Work instructions
The records below are to be duplicated character for character.

Dataset entries

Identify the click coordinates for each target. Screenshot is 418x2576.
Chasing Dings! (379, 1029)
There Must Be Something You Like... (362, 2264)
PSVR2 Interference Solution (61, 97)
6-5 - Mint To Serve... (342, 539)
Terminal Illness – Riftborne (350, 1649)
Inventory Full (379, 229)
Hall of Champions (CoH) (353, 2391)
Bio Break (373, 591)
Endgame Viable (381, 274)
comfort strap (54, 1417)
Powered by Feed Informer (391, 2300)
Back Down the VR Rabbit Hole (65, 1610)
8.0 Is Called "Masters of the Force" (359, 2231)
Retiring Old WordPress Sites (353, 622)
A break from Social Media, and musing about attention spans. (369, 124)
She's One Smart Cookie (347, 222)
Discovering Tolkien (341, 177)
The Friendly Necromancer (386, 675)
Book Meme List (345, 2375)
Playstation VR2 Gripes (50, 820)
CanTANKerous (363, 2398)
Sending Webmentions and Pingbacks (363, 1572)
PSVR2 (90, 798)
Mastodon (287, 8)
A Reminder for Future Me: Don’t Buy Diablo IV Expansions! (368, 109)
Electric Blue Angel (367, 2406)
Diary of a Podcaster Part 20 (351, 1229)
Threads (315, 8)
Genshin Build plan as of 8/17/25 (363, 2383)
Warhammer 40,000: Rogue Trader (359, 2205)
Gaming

Answer area
Identify the click coordinates for each target. Screenshot is 418x2576.
Chasing Dings! (379, 1029)
There Must Be Something You Like... (362, 2264)
PSVR2 Interference Solution (61, 97)
6-5 - Mint To Serve... (342, 539)
Terminal Illness – Riftborne (350, 1649)
Inventory Full (379, 229)
Hall of Champions (CoH) (353, 2391)
Bio Break (373, 591)
Endgame Viable (381, 274)
comfort strap (54, 1417)
Powered by Feed Informer (391, 2300)
Back Down the VR Rabbit Hole (65, 1610)
8.0 Is Called "Masters of the Force" (359, 2231)
Retiring Old WordPress Sites (353, 622)
A break from Social Media, and musing about attention spans. (369, 124)
She's One Smart Cookie (347, 222)
Discovering Tolkien (341, 177)
The Friendly Necromancer (386, 675)
Book Meme List (345, 2375)
Playstation VR2 Gripes (50, 820)
CanTANKerous (363, 2398)
Sending Webmentions and Pingbacks (363, 1572)
PSVR2 (90, 798)
Mastodon (287, 8)
A Reminder for Future Me: Don’t Buy Diablo IV Expansions! (368, 109)
Electric Blue Angel (367, 2406)
Diary of a Podcaster Part 20 (351, 1229)
Threads (315, 8)
Genshin Build plan as of 8/17/25 (363, 2383)
Warhammer 40,000: Rogue Trader (359, 2205)
Gaming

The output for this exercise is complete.